If you are looking for more PF1 content, I believe Legendary Games and Frog God Games are still in the business of that. Show the 3PPs some support to keep PF1 alive, if you're a fan of that system.
As for me, I am currently GMing and enjoying PF2 (along with 5e, OSE, & Swords and Wizardry). The rules systems are just tools for me to get the experience I want for each game, on a case-by-case basis.
Yup; we hired Legendary Games to do the first pass. We're deep in the second, internal dev pass for all of this now, and will likely be calling in more contractors in the future to help with the final edit/dev pass for the 5E stuff (we've got plenty of in-house 1E experts already).
 

1988Sander31

Villager
We've handled it by hiring a lot of POC to write the book, and by making sure that we get more POC working on sensitivity reads and editorial passes. That was always a primary goal for this book, and making sure we got the right people for the job is part of why we're putting the book out next year instead of this year—we took extra time to make sure we did it right and got the right authors.

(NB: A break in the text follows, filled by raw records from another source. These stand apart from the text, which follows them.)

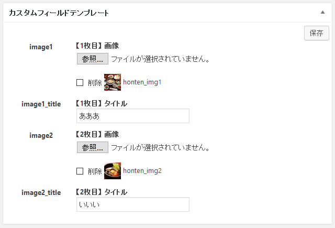
Task: Click 参照... button for image2
Action: coord(93,147)
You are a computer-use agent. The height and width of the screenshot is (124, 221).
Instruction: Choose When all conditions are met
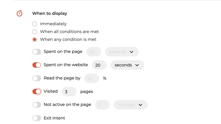click(35, 32)
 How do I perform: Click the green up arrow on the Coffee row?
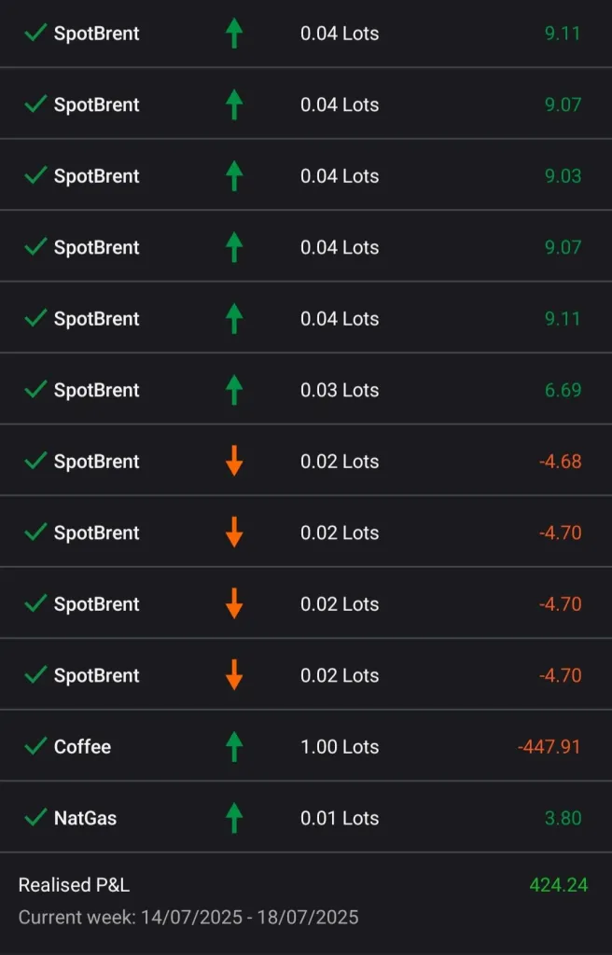[234, 747]
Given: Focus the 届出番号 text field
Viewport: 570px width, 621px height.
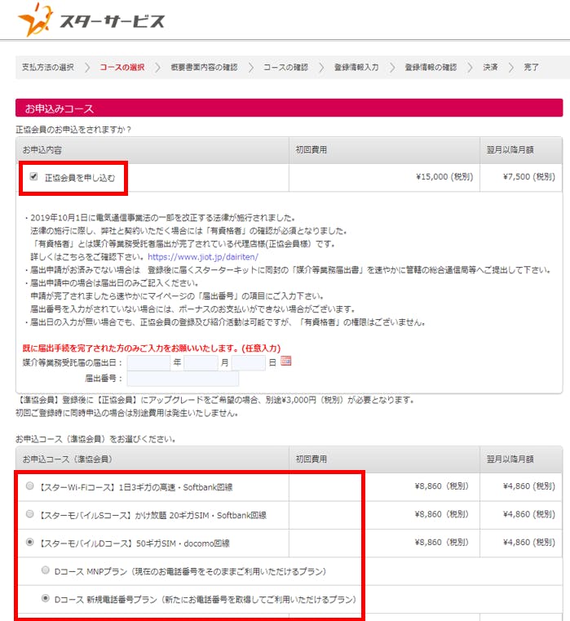Looking at the screenshot, I should (183, 379).
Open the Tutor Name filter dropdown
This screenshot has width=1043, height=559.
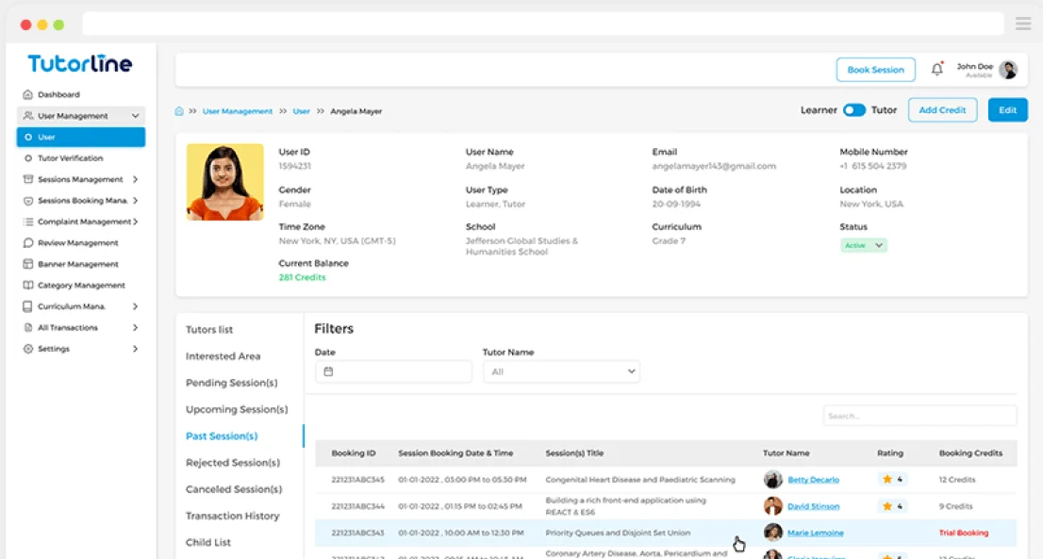[561, 371]
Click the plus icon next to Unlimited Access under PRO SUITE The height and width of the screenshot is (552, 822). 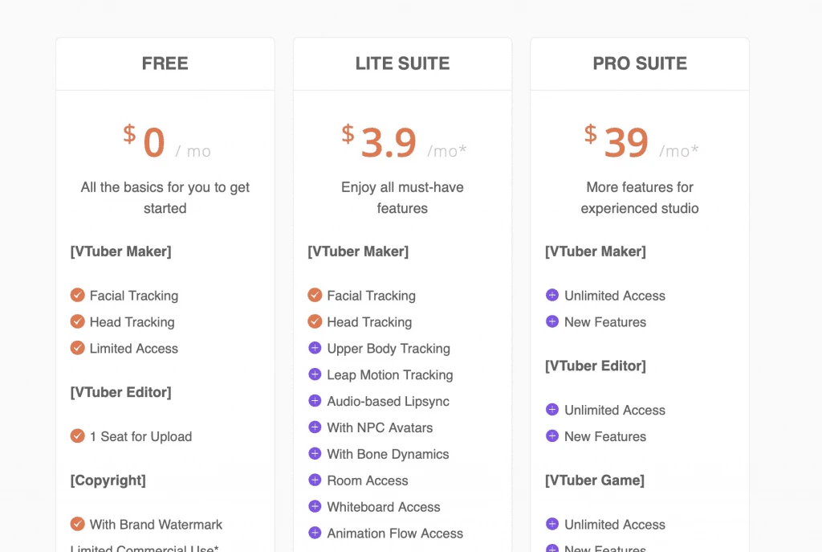tap(552, 296)
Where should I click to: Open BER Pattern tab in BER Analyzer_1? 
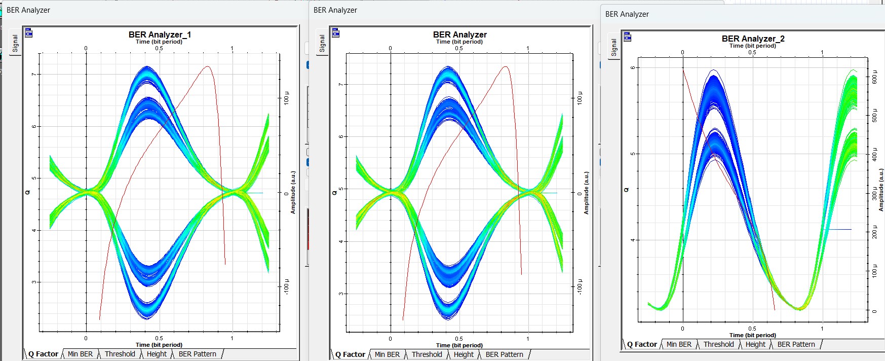pos(197,354)

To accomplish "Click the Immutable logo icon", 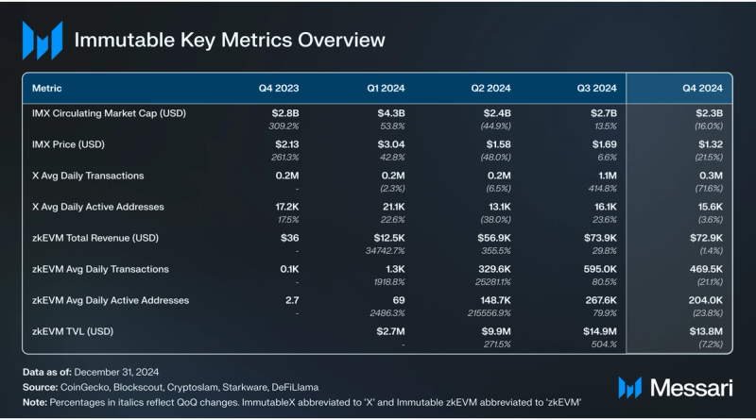I will 42,42.
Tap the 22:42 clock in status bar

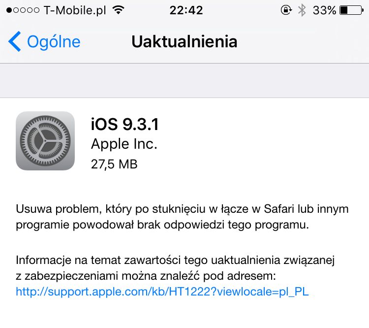coord(186,10)
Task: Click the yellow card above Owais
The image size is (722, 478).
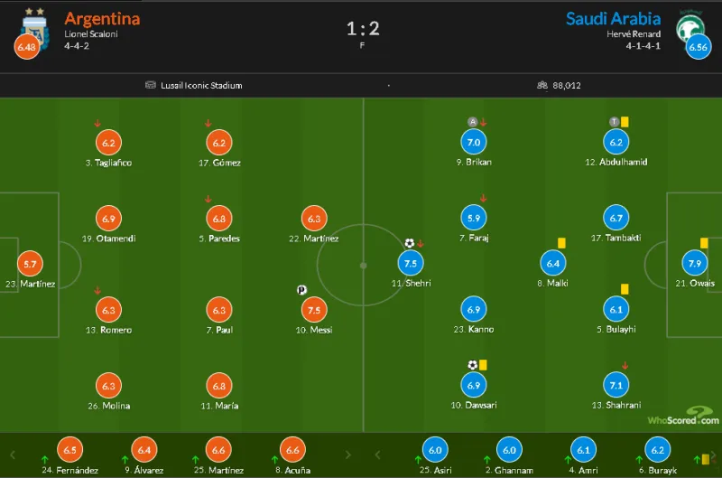Action: pyautogui.click(x=704, y=243)
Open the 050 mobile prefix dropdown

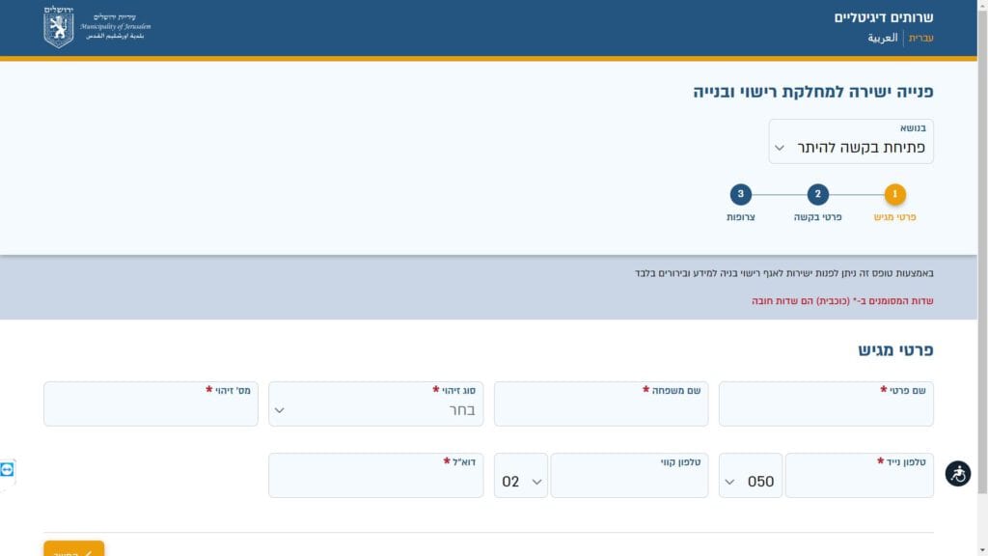tap(751, 475)
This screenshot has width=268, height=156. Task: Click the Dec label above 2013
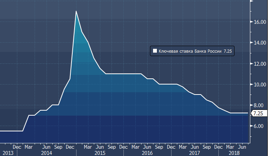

(We talked a bit about how the book came together on our PAX seminar a week or two ago, which I believe you can catch over on the YouTubes these days?)
Great to here. Hope they as divers as other places In Golarion so there is some diversity with Asian and Arabian or Indian styl people mixed in the larger city scapes
 

TheSword

Legend
We can agree to disagree. You are a company whose job it is to provide a service to its customers, and that is to provide a game that WE want to play. And there wasn't a huge base crying for 2e, we were all content with 1e and it showed.

Honestly, the work wouldn't be that much. You're converting mechanics, you're not writing fluff. Writing the 1e stats to, say a Blood Boar, Precentor, or whatever shouldn't take much resources. Sure, you could turn around and say "Why don't you do it?" but my job is not a game designer. I have a family, and a job (and if it was a game developing job, I'd make a subsidary company whose job is to convert all your 2E products back to 1E, and I guarantee it'd sell good) and other things, because that would be your job to do and to provide for us. The customers.

If video game industries can do this, so can RPG industries. Look at FFXIV. Despite it being the latest MMO for Final Fantasy, their FFXI servers are still up and running and being maintained and even had an expansion of its own a couple years back I believe. Just make a small department whose job is to throw out 1e conversion PDFs to sell and booklets and now you have everyone who left PF because they preferred 1e with their wallets emptied for you.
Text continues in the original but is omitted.